The Laser Interferometer Gravitational-Wave Observatory, or LIGO, is a detector that detects gravitational waves by taking advantage of the way light interacts with both space and a propagating gravitational wave. Laser Interferometer Space Antenna, or LISA, is a triangular interferometer that will be launched in the next decade to discover gravitational waves sources. It will measure mass, spin and luminosity distance of a myriad of sources with unparalleled precision. The Global Astrometric Interferometer for Astrophysics, or GAIA, employs the use of telescopes, photometers, and a spectrometer. You might notice it does not use an interferometer! The interferometer technology was abandoned, but the name stuck. It will measure the positions of about a billion stars while creating a 3D map of the Galaxy with unprecedented accuracy.

Image credit: V. Altounian/Science

Image credit: LISA

Why is GAIA important?

GAIA will measure the luminosity distance to a gravitational wave source using stellar parallax. We will then compute GW chirp and then compare it with the total chirp, as measured by LISA, defining the astronomical chirp as the difference between the total chirp and the GW chirp. The results from this will give us some more insight on the internal astrophysics of mass transfar and tides in a binary! This is an example of multi-messenger astronomy, meaning that we can use multiple instruments to detect the same source in order to characterize and constrain the properties of the source system in ways that we would otherwise be unable to do with one instrument.

GAIA with the Milky Way in the background. Image credit: ESA

Multi-Messenger Astronomy flowchart for my summer 2016 project.

What are Gravitational Waves?

Gravitational waves are radiation that carry energy away from a system; the loss of energy causes the system to inspiral slowly over time. They squeeze and stretch space as they propagate through it! We need ultra-sensitive detectors because a GW's strength (and distortion of space) close the source is much stronger, but is much weaker by the time they travel hundreds of millions of light years to reach us.

Who Cares?

Measuring them allows us to make very precise distance measurements, which is often difficult to accomplish in astrophysics. Their emission from black hole binaries, neutron stars, white dwarf binaries, combined with GW detectors like LISA and LIGO allow us to detect black hole binaries that would otherwise be invisible to our telescopes.

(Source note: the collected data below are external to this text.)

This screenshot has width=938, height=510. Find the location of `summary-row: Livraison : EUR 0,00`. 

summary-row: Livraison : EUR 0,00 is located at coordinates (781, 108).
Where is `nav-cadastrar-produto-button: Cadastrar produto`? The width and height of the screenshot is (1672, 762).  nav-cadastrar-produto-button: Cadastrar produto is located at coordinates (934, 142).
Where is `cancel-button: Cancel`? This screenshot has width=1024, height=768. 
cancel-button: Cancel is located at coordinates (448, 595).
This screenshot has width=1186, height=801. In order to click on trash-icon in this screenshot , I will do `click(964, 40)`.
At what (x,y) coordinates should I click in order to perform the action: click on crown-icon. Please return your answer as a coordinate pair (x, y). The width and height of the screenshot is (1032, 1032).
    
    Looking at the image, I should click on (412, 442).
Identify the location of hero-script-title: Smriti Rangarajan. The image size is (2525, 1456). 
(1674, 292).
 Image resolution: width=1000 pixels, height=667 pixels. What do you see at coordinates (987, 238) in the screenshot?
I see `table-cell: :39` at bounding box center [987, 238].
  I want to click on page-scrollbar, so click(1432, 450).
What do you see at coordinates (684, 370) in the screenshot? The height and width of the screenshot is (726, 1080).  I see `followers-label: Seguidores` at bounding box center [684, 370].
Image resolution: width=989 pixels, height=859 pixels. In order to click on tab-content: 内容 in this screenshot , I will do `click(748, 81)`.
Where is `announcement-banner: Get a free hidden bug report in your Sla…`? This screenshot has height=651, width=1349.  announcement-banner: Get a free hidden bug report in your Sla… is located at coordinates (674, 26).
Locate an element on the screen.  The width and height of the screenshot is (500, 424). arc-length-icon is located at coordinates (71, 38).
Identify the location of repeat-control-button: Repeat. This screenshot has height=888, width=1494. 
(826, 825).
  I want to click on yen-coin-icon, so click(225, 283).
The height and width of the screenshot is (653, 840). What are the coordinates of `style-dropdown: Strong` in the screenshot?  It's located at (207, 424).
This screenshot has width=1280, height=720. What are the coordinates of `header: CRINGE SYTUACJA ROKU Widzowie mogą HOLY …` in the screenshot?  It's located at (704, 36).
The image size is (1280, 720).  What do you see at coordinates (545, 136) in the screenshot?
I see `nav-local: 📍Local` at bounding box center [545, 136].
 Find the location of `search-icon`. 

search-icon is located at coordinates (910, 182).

This chart illustrates solar mass black holes (less then about 100 solar masses) with known masses. This includes six black holes detected by LIGO (the inspiraling black hole collisions create a new, third black hole), as well as the third GW candidate. Image credit: LIGO.

Here's an infographic on how GWs distort the fabric of space! Image credit: NASA.

More resources on gravitational waves:

  • Listen to what a GW sounds like
  • A breakdown of the two confirmed GW detections
  • Brian Greene explains gravitational waves and the LIGO detector on the late show
  • But First, What is a White Dwarf?

    A white dwarf is a stellar remnant of low to medium mass stars whose core is supported by pressure from electrons being so tightly compressed into small volumes, known as electron degeneracy pressure. With masses comparable to the sun stuffed inside volumes comparable to the earth they are extremely dense.

    An artistic rendition of a white dwarf. Image credit: All About Space/Imagine Publishing.

    Binaries

    My summer 2016 research was concerned with two white dwarfs orbiting one another, referred to as white dwarf binaries (WDBs).

    An artistic rendition of two white dwarf colliding into one another. Image credit: © Nature 2010.

    LISA is expected to be able to detect large numbers of WDBs and GAIA is expected to discover about 1,000 eclipsing binary systems composed of a WD and a main sequence star- a sizeable increase from 34, the currently known overall number of WDBs!